Why I Never Buy Trash Bags

A friend of mine recently asked me what to do when she had something stinky in her trash, like meat packaging. She often has to empty her smelly trash and waste a whole plastic trash bag because her bag is only half full.

I responded, a bit sheepishly, telling her to just skip using bin liners/trash bags altogether. We haven’t used or bought trash bags in years. What’s the point of using them if your trash is headed to a landfill anyway? Why send it all wrapped up in yet another piece of plastic that won’t ever disappear from the planet?


Here’s what’s in our trash bin, just outside the kitchen. 1 family’s solid waste for a week. The Magic Markers are about 10 years old, but they’ve finally bit the dust. 

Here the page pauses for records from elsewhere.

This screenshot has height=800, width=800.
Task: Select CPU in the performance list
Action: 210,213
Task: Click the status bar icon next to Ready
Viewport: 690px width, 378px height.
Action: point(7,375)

We generate very little trash and since we compost all of our organics, our solid waste is truly solid and clean dry waste. It’s mostly made up of plastic packaging for a few things our kids just love, tortilla chips, the occasional clamshell strawberry holder, pens, plastic bottle caps. It all goes into our trash bin that’s in our laundry room, away from our everyday lives because when we throw things away, very occasionally, we truly want the children to work hard to throw it “away,” whereas the compost and recycling is all in the kitchen.

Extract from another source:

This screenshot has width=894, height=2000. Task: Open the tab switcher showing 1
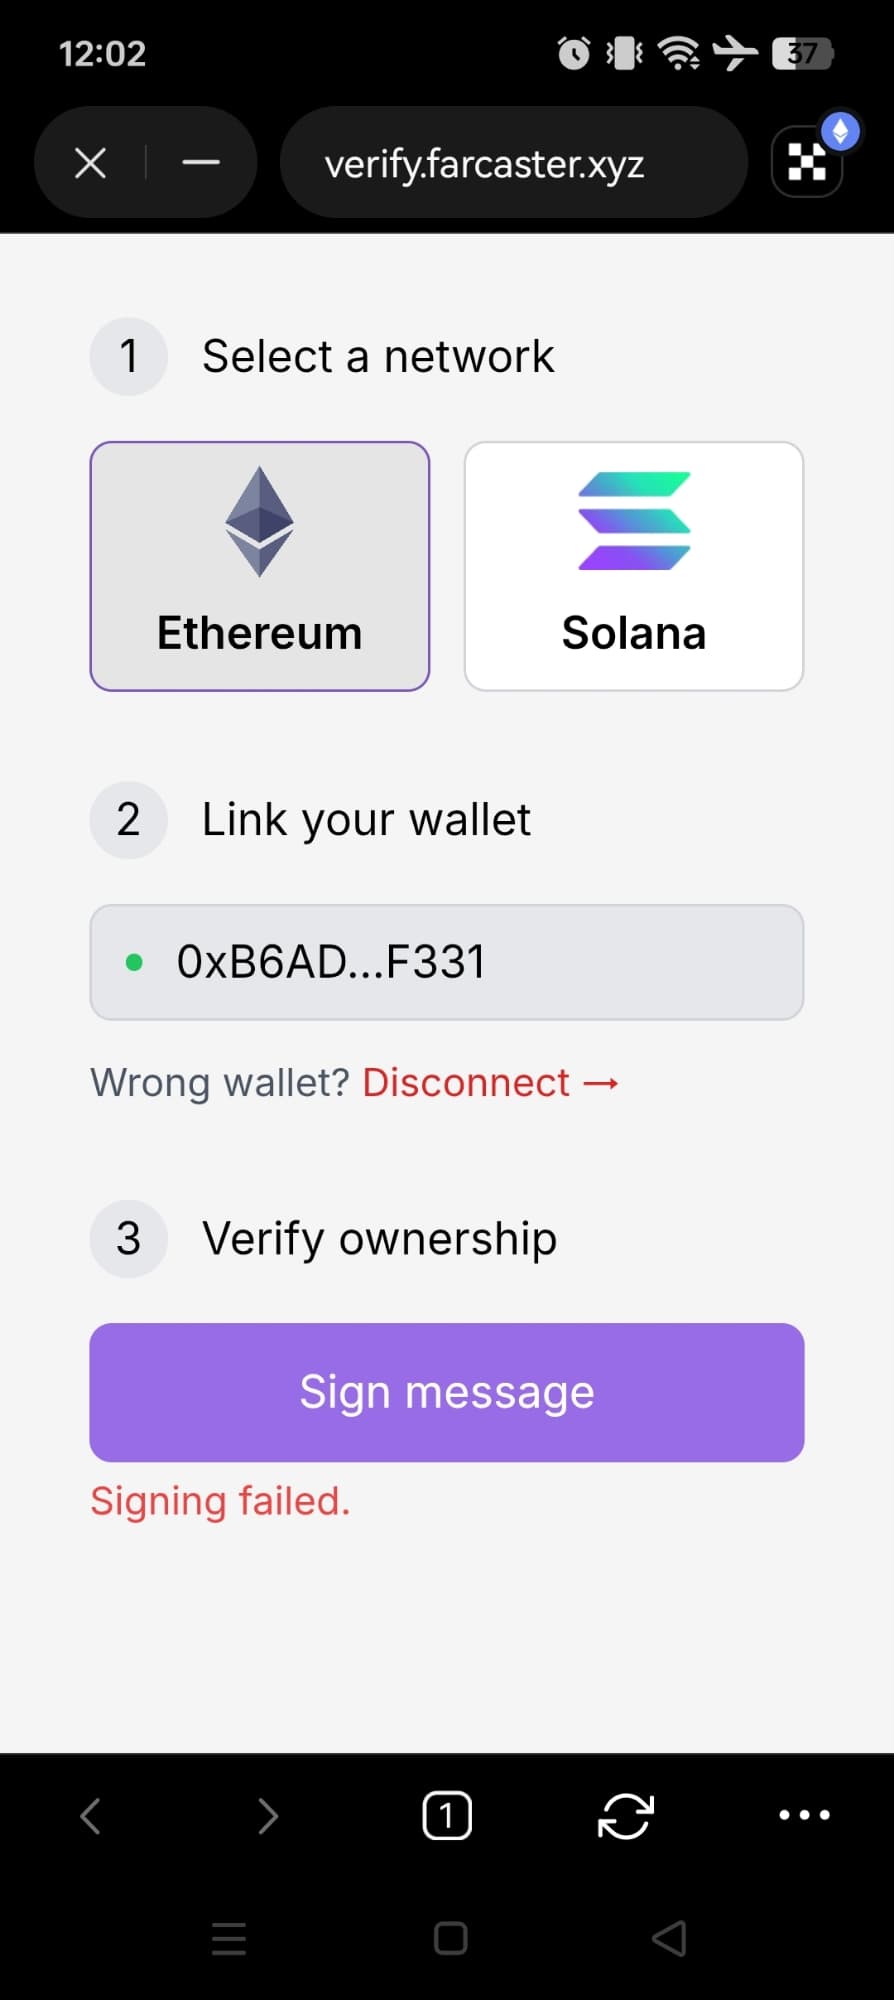click(447, 1816)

Where we throw things “away.” It’s around the corner, trash bag-free! We can remove the black plastic circular bin and wash it. Looks like it needs a good wash, ahem. 

We fill a large trash can about once every 3-6 months. Neither does our kitchen bin need a tall trash bag, but we also don’t line our trash can with a plastic bag either. The clean dry waste just gets packed into the can and it’s taken to our transfer station when it gets full. Why pay for weekly pickup when you only generate a handful of plastic each week? I’m amazed, always, to see that it’s 100% plastic in there, as our textiles, shoes, organics, metal, wine corks, and batteries, which make up the rest of our trash, are all recycled.


My friend, Lissa, could throw her old styrofoam meat trays and attendant plastic packaging in her freezer until she accumulates enough trash to fill her trash can. Then, she can dispose of her trays, stink-free. She could also take a container to her favorite store where she buys meat and ask the butcher to put the meat right in there for her. No need for the store’s packaging. I’ve done it a few times here on Bainbridge Island at our local store, with no problem. But we don’t eat meat very often any more, if at all.


I talked to a local garbage worker once about whether they cared if the trash was all in plastic trash bags or not. He said it didn’t make a bit of a difference to them, because they throw the trash into the maws of the truck and a crusher then smashes it down inside the truck. The filled plastic bags often break open anyway, with the help of the crusher.

So, think about going plastic-trash-bag-free. It’s yet another form of plastic you can easily eliminate from your shopping list and garbage can. Wash your trash can out every so often. In Europe, most people I know don’t use a bin liner. It’s time we took heed and followed suit, to reduce our plastic footprint.

Are you willing to give it a try and let your waste get all naked and go trash-bag-free?